— start of Given records —
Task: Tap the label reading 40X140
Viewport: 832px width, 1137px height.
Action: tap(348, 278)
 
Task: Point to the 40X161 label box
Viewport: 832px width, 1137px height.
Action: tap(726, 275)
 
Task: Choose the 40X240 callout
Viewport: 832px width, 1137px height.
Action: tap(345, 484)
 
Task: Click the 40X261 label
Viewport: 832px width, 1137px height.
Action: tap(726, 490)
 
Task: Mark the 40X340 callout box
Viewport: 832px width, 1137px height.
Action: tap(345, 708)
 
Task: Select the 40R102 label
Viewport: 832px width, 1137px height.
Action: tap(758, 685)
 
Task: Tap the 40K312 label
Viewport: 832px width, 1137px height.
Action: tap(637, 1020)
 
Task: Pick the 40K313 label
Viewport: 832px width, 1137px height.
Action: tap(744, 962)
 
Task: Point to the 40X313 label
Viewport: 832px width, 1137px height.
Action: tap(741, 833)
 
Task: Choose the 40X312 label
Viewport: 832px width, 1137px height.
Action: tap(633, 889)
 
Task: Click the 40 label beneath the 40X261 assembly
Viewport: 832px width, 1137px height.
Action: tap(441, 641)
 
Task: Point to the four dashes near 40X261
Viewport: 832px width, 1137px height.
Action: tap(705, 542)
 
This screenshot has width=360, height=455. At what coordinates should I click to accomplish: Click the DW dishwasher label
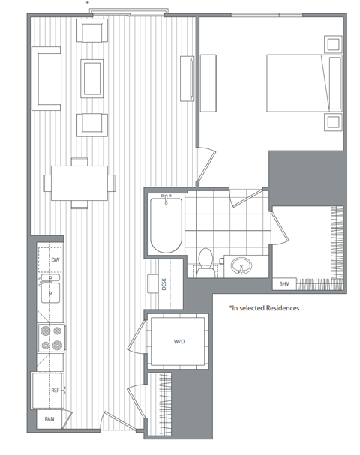coord(55,260)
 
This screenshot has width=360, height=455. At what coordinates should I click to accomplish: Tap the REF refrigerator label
coord(55,391)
— end of Given records —
Copy the records from the line with "Task: Tap the 40K312 label" through the end of the records, swapping every "Viewport" for "Display" and leaving everything else unchanged. Omit the pictures from your answer.

**Answer**:
Task: Tap the 40K312 label
Display: 832px width, 1137px height.
Action: tap(637, 1020)
 
Task: Pick the 40K313 label
Display: 832px width, 1137px height.
Action: tap(744, 962)
 
Task: Point to the 40X313 label
Display: 832px width, 1137px height.
Action: tap(741, 833)
 
Task: Choose the 40X312 label
Display: 832px width, 1137px height.
Action: tap(633, 889)
 
Task: Click the 40 label beneath the 40X261 assembly
Display: 832px width, 1137px height.
Action: tap(441, 641)
 
Task: Point to the four dashes near 40X261
Display: 832px width, 1137px height.
Action: tap(705, 542)
 
This screenshot has width=360, height=455. At what coordinates should I click to accomplish: Click the DW dishwasher label
coord(55,260)
 
This screenshot has width=360, height=455. At what coordinates should I click to accomplish: Tap the REF refrigerator label
coord(55,391)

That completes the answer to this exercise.